Highway 52 (AR 52, Ark. 52, and Hwy. 52) is a designation for three state highways in Southeast Arkansas. All segments are low volume, two-lane roadways in rural areas. The segment between Wilmot and Indian has been designated since the original 1926 Arkansas state highway numbering, with new designations created in 1966 and 1985. All segments are maintained by the Arkansas Department of Transportation (ArDOT).

==Route description==
ArDOT maintains all three segments of AR 52 as part of the state highway system. ArDOT estimates the traffic level for a segment of roadway was highest on the western end of AR 52 near Crossett, estimated at 3,200 vehicles per day in 2019, on average. Near the eastern terminus, the highway saw 1,500 VPD in 2019, with counts on the other segments taken near Wilmot (240 VPD) and east of US 82 (190 VPD). For reference, roads under 400 VPD are classified as "very low volume local road" by the American Association of State Highway and Transportation Officials (AASHTO).

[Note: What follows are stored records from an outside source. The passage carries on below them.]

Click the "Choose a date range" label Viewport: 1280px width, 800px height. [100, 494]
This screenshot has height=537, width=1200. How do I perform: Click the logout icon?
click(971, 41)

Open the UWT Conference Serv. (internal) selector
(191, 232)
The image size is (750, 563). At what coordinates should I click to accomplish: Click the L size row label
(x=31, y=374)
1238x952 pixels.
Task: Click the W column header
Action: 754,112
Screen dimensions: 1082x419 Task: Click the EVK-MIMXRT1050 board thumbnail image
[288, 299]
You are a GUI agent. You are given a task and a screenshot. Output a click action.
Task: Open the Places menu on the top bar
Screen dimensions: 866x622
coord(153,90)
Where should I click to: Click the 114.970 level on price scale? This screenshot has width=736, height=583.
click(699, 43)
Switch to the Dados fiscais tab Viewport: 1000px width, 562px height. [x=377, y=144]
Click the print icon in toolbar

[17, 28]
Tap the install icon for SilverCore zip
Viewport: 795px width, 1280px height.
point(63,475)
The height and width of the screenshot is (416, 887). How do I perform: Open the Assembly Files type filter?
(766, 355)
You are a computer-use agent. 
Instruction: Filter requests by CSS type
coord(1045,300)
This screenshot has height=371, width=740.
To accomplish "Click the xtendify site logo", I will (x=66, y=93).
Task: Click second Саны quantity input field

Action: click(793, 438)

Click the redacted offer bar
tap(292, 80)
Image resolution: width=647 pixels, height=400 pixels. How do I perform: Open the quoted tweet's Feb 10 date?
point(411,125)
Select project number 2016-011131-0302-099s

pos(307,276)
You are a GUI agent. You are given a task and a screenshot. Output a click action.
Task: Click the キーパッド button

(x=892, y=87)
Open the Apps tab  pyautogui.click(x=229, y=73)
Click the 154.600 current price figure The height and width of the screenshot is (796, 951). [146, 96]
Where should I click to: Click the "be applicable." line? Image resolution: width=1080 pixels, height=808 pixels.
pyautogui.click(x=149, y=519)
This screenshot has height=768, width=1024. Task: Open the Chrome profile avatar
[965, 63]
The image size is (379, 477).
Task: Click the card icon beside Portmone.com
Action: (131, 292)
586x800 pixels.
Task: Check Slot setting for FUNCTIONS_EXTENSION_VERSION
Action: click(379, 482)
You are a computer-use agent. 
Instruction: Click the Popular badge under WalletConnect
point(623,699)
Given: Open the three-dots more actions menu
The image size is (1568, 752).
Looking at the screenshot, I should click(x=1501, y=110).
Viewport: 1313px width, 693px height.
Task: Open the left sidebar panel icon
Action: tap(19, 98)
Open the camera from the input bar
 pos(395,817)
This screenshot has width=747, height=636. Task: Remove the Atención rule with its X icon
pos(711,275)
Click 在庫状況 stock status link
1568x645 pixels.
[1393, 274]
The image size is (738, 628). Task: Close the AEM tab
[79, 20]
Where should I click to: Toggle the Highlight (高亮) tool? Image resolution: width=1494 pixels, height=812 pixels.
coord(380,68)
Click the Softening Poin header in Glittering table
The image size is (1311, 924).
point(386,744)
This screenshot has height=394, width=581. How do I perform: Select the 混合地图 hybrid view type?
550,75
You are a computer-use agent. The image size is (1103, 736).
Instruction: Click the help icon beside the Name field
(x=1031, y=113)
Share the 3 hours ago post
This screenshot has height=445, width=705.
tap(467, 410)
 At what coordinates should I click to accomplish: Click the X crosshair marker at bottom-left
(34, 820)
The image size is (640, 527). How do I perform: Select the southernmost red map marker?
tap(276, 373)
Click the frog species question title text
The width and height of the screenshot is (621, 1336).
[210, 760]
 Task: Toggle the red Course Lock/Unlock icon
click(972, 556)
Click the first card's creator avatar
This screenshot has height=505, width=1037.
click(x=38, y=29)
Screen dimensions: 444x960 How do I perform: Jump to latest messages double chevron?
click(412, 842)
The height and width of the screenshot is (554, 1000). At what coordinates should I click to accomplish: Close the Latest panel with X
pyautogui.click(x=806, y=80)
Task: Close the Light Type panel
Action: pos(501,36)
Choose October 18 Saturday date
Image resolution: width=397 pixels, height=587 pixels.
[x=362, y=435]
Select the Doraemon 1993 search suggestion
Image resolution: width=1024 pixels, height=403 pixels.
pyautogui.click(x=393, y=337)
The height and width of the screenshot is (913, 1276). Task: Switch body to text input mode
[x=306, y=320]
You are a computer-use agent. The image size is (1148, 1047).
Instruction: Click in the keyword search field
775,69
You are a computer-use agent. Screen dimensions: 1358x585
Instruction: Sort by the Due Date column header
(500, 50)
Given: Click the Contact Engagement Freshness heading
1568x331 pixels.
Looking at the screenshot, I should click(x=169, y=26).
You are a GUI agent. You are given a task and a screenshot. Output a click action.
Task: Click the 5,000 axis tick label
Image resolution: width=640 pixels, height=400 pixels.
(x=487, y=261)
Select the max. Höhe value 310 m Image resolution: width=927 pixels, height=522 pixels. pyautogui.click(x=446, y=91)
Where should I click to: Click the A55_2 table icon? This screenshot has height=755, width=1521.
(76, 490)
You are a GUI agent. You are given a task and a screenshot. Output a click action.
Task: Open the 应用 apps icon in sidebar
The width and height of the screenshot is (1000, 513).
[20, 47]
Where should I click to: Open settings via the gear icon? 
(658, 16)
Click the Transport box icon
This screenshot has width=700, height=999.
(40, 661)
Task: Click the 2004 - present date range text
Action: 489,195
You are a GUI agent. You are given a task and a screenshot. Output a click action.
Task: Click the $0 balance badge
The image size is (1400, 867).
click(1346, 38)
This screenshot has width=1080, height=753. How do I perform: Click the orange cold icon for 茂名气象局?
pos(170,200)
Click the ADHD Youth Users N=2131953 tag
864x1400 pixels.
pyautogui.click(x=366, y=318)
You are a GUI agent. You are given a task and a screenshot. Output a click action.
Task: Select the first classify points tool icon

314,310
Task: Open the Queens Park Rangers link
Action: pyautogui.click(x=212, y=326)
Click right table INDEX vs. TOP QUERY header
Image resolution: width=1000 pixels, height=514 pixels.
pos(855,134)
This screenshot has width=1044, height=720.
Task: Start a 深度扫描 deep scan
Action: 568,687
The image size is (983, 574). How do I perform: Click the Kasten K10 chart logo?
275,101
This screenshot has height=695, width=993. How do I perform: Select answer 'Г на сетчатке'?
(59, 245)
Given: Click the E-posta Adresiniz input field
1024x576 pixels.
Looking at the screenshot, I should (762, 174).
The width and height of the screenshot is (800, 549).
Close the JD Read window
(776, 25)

No segment of AR 52 is part of the National Highway System (NHS), a network of roads important to the nation's economy, defense, and mobility.

===North Crossett to US 82/US 425===
AR 52 begins in South Arkansas at an intersection with Highway 133 in the unincorporated community of North Crossett. It runs east past the University of Arkansas at Monticello College of Technology—Crossett and Z. M. Jack Stell Field before becoming a rural route serving minor county roads. The highway terminates at US 82/US 425 south of Hamburg.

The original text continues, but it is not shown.